La Cour de justice de la République (CJR) a prononcé, le 25 septembre 2023, un non-lieu dans l’enquête sur le traitement de la pandémie de Covid-19 impliquant trois anciens membres du gouvernement français, dont l’ex-Premier ministre Édouard Philippe. Cette décision éteint les poursuites judiciaires qui pesaient sur ces responsables politiques.
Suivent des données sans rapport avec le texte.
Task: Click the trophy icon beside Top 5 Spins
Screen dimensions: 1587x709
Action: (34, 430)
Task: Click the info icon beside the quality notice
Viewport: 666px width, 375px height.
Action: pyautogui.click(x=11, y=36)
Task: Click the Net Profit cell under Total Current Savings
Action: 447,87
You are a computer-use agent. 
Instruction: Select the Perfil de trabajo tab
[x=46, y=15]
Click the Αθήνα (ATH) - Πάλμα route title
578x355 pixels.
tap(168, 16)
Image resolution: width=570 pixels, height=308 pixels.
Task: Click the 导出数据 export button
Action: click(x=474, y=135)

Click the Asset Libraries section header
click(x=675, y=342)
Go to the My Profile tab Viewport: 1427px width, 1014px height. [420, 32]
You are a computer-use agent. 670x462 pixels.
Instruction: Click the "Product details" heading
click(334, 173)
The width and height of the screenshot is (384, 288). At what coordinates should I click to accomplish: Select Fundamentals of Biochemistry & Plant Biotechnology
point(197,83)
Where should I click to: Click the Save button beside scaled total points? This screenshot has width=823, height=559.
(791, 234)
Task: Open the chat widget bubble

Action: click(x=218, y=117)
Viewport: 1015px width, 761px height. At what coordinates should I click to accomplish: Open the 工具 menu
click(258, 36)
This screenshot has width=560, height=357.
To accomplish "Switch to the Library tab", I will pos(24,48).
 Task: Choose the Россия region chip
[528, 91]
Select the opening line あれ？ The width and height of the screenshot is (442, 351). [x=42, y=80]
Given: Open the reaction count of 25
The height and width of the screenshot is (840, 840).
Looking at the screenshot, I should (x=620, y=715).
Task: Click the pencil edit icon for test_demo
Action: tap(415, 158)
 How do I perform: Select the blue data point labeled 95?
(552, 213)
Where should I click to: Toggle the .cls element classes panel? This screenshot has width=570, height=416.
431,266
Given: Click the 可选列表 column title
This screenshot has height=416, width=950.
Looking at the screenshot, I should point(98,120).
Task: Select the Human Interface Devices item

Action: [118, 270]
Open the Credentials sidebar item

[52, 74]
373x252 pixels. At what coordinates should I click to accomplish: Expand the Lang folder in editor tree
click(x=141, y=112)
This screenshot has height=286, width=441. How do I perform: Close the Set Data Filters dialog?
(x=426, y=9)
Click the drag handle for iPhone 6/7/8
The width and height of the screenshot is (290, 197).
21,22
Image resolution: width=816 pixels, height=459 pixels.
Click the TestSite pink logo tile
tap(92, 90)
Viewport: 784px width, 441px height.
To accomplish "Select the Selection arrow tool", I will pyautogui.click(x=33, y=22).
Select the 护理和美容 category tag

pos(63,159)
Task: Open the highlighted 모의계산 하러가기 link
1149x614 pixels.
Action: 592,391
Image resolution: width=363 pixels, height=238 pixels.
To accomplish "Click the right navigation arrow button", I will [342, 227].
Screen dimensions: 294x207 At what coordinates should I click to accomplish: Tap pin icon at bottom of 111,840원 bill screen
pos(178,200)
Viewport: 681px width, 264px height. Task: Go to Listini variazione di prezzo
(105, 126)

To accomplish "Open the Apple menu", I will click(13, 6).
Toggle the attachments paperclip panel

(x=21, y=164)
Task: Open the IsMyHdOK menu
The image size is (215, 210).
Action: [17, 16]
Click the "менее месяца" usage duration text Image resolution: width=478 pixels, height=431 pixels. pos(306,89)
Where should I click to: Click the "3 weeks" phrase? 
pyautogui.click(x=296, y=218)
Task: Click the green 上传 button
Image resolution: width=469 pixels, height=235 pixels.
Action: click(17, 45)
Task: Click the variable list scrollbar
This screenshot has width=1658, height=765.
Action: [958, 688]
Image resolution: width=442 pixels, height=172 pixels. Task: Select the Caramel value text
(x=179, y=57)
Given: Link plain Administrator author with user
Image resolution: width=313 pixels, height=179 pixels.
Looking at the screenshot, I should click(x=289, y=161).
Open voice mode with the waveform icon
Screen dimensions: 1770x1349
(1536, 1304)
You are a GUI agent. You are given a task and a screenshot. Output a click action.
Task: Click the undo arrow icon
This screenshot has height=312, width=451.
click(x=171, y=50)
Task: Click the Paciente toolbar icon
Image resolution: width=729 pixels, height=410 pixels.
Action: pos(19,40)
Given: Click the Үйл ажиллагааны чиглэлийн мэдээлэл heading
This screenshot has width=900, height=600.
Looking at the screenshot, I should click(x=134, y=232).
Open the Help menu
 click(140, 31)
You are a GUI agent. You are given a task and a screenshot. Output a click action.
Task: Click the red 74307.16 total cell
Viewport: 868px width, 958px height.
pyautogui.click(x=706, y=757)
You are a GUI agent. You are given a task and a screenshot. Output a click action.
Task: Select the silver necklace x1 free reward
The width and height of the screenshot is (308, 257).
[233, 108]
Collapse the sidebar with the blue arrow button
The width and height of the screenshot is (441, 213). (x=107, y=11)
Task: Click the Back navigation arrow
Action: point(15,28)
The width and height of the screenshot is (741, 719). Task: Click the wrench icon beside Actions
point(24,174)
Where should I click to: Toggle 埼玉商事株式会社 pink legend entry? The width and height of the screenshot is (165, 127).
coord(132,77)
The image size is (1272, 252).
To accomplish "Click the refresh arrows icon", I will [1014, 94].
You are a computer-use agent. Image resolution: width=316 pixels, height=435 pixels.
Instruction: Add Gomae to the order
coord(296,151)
Olivier Véran a exprimé des sentiments mêlés face à ce non-lieu : « c’est un non-lieu sans joie ni soulagement » qui « n’effacera ni les menaces de mort, ni les insultes ». Il a également indiqué prendre acte avec sérieux de cette décision et adresser ses pensées aux familles des victimes ainsi qu’aux soignants mobilisés durant la crise sanitaire.

Contexte judiciaire
L’information judiciaire avait été ouverte en juillet 2020 suite à une série de plaintes concernant une présumée mauvaise gestion initiale du gouvernement face à l’épidémie. Les accusations portées étaient principalement liées à une mise en danger volontaire des citoyens.
Initiatives prises
Selon le parquet général, l’enquête avait révélé que plusieurs initiatives avaient été mises en place pour faire face à l’épidémie, qui a causé 168 000 décès en France entre 2020 et septembre 2023. Concernant spécifiquement Agnès Buzyn, il est important de noter qu’elle avait quitté ses fonctions le 16 février 2020, avant même que ne soit constaté un premier décès lié au Covid-19 le 25 février 2020.
Cette actualité soulève des questions quant aux responsabilités politiques lors d’une crise sanitaire majeure et pourrait relancer les débats sur la transparence et les décisions prises par les autorités publiques lors des premières vagues épidémiques.